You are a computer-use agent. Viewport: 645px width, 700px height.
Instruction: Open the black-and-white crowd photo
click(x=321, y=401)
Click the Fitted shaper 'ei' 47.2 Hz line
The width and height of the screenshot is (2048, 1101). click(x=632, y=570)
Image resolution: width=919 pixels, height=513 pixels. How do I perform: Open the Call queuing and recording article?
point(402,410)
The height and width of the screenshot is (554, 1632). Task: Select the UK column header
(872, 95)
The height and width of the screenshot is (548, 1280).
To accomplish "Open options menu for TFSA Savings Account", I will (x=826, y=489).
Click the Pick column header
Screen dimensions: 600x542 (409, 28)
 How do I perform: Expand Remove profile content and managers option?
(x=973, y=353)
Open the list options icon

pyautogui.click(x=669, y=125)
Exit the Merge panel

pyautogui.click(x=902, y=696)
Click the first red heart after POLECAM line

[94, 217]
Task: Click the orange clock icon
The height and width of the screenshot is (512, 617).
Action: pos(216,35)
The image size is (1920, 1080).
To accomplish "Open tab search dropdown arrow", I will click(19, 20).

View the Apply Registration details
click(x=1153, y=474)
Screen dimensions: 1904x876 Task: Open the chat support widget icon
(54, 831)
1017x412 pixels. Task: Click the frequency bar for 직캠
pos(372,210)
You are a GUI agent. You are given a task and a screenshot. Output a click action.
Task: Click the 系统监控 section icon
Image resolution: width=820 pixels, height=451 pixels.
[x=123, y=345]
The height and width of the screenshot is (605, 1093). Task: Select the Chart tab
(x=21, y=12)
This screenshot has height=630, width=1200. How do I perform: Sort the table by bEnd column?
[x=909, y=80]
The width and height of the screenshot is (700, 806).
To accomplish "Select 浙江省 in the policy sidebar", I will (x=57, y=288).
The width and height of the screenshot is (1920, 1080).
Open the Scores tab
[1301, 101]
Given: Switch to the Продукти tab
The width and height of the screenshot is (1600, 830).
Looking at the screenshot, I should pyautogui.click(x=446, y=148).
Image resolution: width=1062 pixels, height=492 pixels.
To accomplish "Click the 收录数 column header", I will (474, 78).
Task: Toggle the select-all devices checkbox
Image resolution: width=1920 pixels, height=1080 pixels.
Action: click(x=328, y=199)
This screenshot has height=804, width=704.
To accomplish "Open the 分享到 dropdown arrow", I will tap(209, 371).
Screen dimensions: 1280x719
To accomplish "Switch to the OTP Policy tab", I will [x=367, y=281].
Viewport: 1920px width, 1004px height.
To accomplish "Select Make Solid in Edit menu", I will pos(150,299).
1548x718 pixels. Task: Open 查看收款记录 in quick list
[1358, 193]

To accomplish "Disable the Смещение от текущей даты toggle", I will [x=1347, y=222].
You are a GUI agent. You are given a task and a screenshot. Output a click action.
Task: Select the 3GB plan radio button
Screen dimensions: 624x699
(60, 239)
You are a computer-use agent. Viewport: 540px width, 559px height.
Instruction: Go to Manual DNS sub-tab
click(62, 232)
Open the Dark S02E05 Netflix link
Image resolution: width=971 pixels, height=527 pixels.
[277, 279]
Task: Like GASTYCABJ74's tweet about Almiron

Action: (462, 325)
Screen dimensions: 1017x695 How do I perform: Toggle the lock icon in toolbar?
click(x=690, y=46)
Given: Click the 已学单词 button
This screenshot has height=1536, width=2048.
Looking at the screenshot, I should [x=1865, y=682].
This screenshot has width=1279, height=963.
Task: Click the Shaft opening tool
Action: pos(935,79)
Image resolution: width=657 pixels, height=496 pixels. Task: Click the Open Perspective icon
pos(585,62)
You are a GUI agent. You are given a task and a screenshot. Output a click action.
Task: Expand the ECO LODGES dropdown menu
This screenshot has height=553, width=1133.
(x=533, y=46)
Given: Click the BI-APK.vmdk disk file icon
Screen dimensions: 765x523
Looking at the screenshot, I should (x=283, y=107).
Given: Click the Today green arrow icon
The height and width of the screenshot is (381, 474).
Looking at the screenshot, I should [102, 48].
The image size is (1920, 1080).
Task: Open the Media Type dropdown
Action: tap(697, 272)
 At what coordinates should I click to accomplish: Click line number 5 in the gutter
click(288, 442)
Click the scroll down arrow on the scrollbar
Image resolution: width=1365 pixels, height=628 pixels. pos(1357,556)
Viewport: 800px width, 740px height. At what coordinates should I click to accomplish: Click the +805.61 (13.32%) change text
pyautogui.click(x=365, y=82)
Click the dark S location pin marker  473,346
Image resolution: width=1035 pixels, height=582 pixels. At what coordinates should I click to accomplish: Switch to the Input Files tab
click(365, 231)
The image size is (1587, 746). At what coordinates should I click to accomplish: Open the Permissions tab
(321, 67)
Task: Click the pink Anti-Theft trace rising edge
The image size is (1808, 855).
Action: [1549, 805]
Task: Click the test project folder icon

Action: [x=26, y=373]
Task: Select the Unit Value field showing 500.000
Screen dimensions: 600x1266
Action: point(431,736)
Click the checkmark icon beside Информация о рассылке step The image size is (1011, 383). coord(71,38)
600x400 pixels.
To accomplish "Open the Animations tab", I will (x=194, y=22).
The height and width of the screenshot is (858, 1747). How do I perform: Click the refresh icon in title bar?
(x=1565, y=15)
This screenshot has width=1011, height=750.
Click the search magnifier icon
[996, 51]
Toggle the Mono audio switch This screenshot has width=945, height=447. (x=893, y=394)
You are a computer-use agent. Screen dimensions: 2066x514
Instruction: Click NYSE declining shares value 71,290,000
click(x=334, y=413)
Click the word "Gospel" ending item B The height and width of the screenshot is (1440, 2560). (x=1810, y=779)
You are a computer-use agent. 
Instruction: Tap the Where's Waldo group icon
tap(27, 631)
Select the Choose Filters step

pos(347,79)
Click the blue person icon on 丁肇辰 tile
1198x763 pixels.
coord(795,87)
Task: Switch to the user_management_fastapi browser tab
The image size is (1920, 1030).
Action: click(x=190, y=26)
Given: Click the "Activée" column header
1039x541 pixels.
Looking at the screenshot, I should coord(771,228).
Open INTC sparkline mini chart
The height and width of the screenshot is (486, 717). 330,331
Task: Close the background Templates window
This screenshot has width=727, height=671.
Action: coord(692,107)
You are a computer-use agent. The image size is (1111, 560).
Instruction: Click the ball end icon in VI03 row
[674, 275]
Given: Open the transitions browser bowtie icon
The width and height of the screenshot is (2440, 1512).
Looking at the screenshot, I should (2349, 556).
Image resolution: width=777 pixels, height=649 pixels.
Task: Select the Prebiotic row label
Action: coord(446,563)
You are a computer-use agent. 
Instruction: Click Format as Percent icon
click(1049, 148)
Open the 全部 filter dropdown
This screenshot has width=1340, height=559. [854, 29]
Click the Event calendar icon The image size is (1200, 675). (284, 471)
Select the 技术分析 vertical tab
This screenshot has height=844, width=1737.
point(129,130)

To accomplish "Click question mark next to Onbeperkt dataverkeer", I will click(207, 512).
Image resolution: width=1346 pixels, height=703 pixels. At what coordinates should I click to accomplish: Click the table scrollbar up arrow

== Exercise task ==
Copy all of the data above line for line, keeping every character unchanged.

== Problem solution ==
You are a computer-use agent. Viewport: 645px width, 700px height.
Instruction: Open the black-and-white crowd photo
click(x=321, y=401)
Click the Fitted shaper 'ei' 47.2 Hz line
The width and height of the screenshot is (2048, 1101). click(x=632, y=570)
Image resolution: width=919 pixels, height=513 pixels. How do I perform: Open the Call queuing and recording article?
point(402,410)
The height and width of the screenshot is (554, 1632). Task: Select the UK column header
(872, 95)
The height and width of the screenshot is (548, 1280).
To accomplish "Open options menu for TFSA Savings Account", I will (x=826, y=489).
Click the Pick column header
Screen dimensions: 600x542 (409, 28)
 How do I perform: Expand Remove profile content and managers option?
(x=973, y=353)
Open the list options icon

pyautogui.click(x=669, y=125)
Exit the Merge panel

pyautogui.click(x=902, y=696)
Click the first red heart after POLECAM line

[94, 217]
Task: Click the orange clock icon
The height and width of the screenshot is (512, 617).
Action: pos(216,35)
The image size is (1920, 1080).
To accomplish "Open tab search dropdown arrow", I will click(19, 20).

View the Apply Registration details
click(x=1153, y=474)
Screen dimensions: 1904x876 Task: Open the chat support widget icon
(54, 831)
1017x412 pixels. Task: Click the frequency bar for 직캠
pos(372,210)
You are a GUI agent. You are given a task and a screenshot. Output a click action.
Task: Click the 系统监控 section icon
Image resolution: width=820 pixels, height=451 pixels.
[x=123, y=345]
The height and width of the screenshot is (605, 1093). Task: Select the Chart tab
(x=21, y=12)
This screenshot has height=630, width=1200. How do I perform: Sort the table by bEnd column?
[x=909, y=80]
The width and height of the screenshot is (700, 806).
To accomplish "Select 浙江省 in the policy sidebar", I will (x=57, y=288).
The width and height of the screenshot is (1920, 1080).
Open the Scores tab
[1301, 101]
Given: Switch to the Продукти tab
The width and height of the screenshot is (1600, 830).
Looking at the screenshot, I should pyautogui.click(x=446, y=148).
Image resolution: width=1062 pixels, height=492 pixels.
To accomplish "Click the 收录数 column header", I will (474, 78).
Task: Toggle the select-all devices checkbox
Image resolution: width=1920 pixels, height=1080 pixels.
Action: click(x=328, y=199)
This screenshot has height=804, width=704.
To accomplish "Open the 分享到 dropdown arrow", I will tap(209, 371).
Screen dimensions: 1280x719
To accomplish "Switch to the OTP Policy tab", I will [x=367, y=281].
Viewport: 1920px width, 1004px height.
To accomplish "Select Make Solid in Edit menu", I will pos(150,299).
1548x718 pixels. Task: Open 查看收款记录 in quick list
[1358, 193]

To accomplish "Disable the Смещение от текущей даты toggle", I will [x=1347, y=222].
You are a GUI agent. You are given a task and a screenshot. Output a click action.
Task: Select the 3GB plan radio button
Screen dimensions: 624x699
(60, 239)
You are a computer-use agent. Viewport: 540px width, 559px height.
Instruction: Go to Manual DNS sub-tab
click(62, 232)
Open the Dark S02E05 Netflix link
Image resolution: width=971 pixels, height=527 pixels.
[277, 279]
Task: Like GASTYCABJ74's tweet about Almiron

Action: (462, 325)
Screen dimensions: 1017x695 How do I perform: Toggle the lock icon in toolbar?
click(x=690, y=46)
Given: Click the 已学单词 button
This screenshot has height=1536, width=2048.
Looking at the screenshot, I should [x=1865, y=682].
This screenshot has width=1279, height=963.
Task: Click the Shaft opening tool
Action: pos(935,79)
Image resolution: width=657 pixels, height=496 pixels. Task: Click the Open Perspective icon
pos(585,62)
You are a GUI agent. You are given a task and a screenshot. Output a click action.
Task: Expand the ECO LODGES dropdown menu
This screenshot has height=553, width=1133.
(x=533, y=46)
Given: Click the BI-APK.vmdk disk file icon
Screen dimensions: 765x523
Looking at the screenshot, I should (x=283, y=107).
Given: Click the Today green arrow icon
The height and width of the screenshot is (381, 474).
Looking at the screenshot, I should [102, 48].
The image size is (1920, 1080).
Task: Open the Media Type dropdown
Action: tap(697, 272)
 At what coordinates should I click to accomplish: Click line number 5 in the gutter
click(288, 442)
Click the scroll down arrow on the scrollbar
Image resolution: width=1365 pixels, height=628 pixels. pos(1357,556)
Viewport: 800px width, 740px height. At what coordinates should I click to accomplish: Click the +805.61 (13.32%) change text
pyautogui.click(x=365, y=82)
Click the dark S location pin marker  473,346
Image resolution: width=1035 pixels, height=582 pixels. At what coordinates should I click to accomplish: Switch to the Input Files tab
click(365, 231)
The image size is (1587, 746). At what coordinates should I click to accomplish: Open the Permissions tab
(321, 67)
Task: Click the pink Anti-Theft trace rising edge
The image size is (1808, 855).
Action: [1549, 805]
Task: Click the test project folder icon

Action: [x=26, y=373]
Task: Select the Unit Value field showing 500.000
Screen dimensions: 600x1266
Action: point(431,736)
Click the checkmark icon beside Информация о рассылке step The image size is (1011, 383). coord(71,38)
600x400 pixels.
To accomplish "Open the Animations tab", I will (x=194, y=22).
The height and width of the screenshot is (858, 1747). How do I perform: Click the refresh icon in title bar?
(x=1565, y=15)
This screenshot has width=1011, height=750.
Click the search magnifier icon
[996, 51]
Toggle the Mono audio switch This screenshot has width=945, height=447. (x=893, y=394)
You are a computer-use agent. Screen dimensions: 2066x514
Instruction: Click NYSE declining shares value 71,290,000
click(x=334, y=413)
Click the word "Gospel" ending item B The height and width of the screenshot is (1440, 2560). (x=1810, y=779)
You are a computer-use agent. 
Instruction: Tap the Where's Waldo group icon
tap(27, 631)
Select the Choose Filters step

pos(347,79)
Click the blue person icon on 丁肇辰 tile
1198x763 pixels.
coord(795,87)
Task: Switch to the user_management_fastapi browser tab
The image size is (1920, 1030).
Action: click(x=190, y=26)
Given: Click the "Activée" column header
1039x541 pixels.
Looking at the screenshot, I should coord(771,228).
Open INTC sparkline mini chart
The height and width of the screenshot is (486, 717). 330,331
Task: Close the background Templates window
This screenshot has width=727, height=671.
Action: coord(692,107)
You are a computer-use agent. The image size is (1111, 560).
Instruction: Click the ball end icon in VI03 row
[674, 275]
Given: Open the transitions browser bowtie icon
The width and height of the screenshot is (2440, 1512).
Looking at the screenshot, I should (2349, 556).
Image resolution: width=777 pixels, height=649 pixels.
Task: Select the Prebiotic row label
Action: coord(446,563)
You are a computer-use agent. 
Instruction: Click Format as Percent icon
click(1049, 148)
Open the 全部 filter dropdown
This screenshot has width=1340, height=559. [854, 29]
Click the Event calendar icon The image size is (1200, 675). (284, 471)
Select the 技术分析 vertical tab
This screenshot has height=844, width=1737.
point(129,130)

To accomplish "Click question mark next to Onbeperkt dataverkeer", I will click(207, 512).
Image resolution: width=1346 pixels, height=703 pixels. At what coordinates should I click to accomplish: Click the table scrollbar up arrow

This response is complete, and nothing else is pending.